Solaris ZFS: Still King for 2013

 
Abstract:
Filesystems have been the core of OS's for decades, with patches being slung upon patches. Sun released and open sourced ZFS under Solaris 10 with 128 bit computing in mind, with their projection from the life expectancy of UFS, to be good for many decades to come. ZFS has been forked and used under multiple OS distributions while alternate vendors have been cooperating to create a better file system (BTRFS) for years, in order to compete feature-for-feature.
 
 
ZFS:
Jeff Bonwick, who spent approximately 20 years at Sun Microsystems, worked with a team of developers to create ZFS, sometimes known as Zetabyte File System, but now known just as ZFS. Dozens upon dozens of OS's have standardized upon some release of ZFS since development started in 2001, with the ZFS source code being worked by Oracle, and also separately by other OS's and OpenSolaris distributions for both SPARC, Intel, and AMD platforms.


 
A little History:
ZFS has been around a long time, underpinning one of the most stable operating systems underpinning the Internet.
OpenSXCE on DilOS continues the OpenIndiana tradition that OpenSolaris began from Sun Solaris, offering a way forward with ZFS under SPARC, Intel, and AMD platforms.
 
BTRFS:
This effort started with the intention of bringing a ZFS-like file system to Linux.
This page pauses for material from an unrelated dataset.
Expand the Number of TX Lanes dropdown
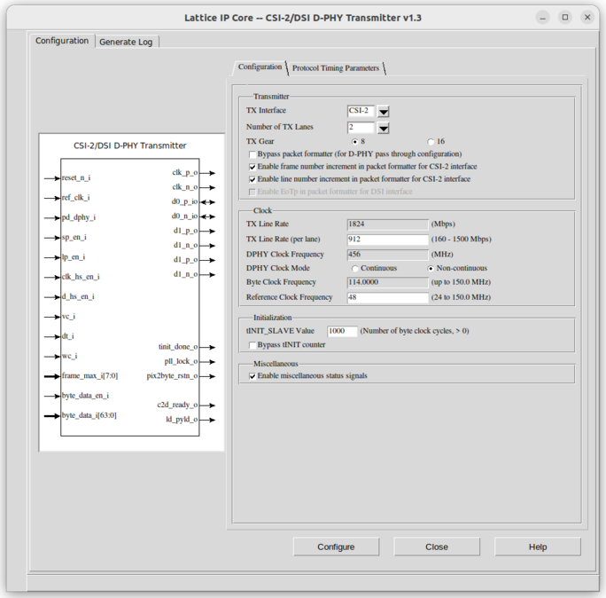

Why go through this effort with all the ZFS porting work happening? This is a good question. With over a decade of work into ZFS, it seems crazy to re-create the wheel now that Oracle owns both efforts, but there was an announcement. In May 2013, BTRFS might arrive at the end of 2013 or early 2014 for distributions. Apparently, this was the promise for the past 3 years.
 
 
Network Management Implications:
ZFS is the way of the future, with the rest of the world trying to catch up. Perhaps by this time in 2014, there will be a competitive filesystem. A network management platform would find itself in a very secure place, running on world-class OS hosted by ZFS. Such a world-class ZFS operating system distribution is not hard to find. Solaris 10 is available under SPARC and Intel. Solaris 11 is available under SPARC and Intel. If Oracle licensing does not suit business requirements, binary distributions such as OpenSXCE are looking promising for SPARC, Intel, and AMD platforms with Solaris 10 compatibility. If compatibility is not a requirement, there are dozens of other ZFS related platforms available.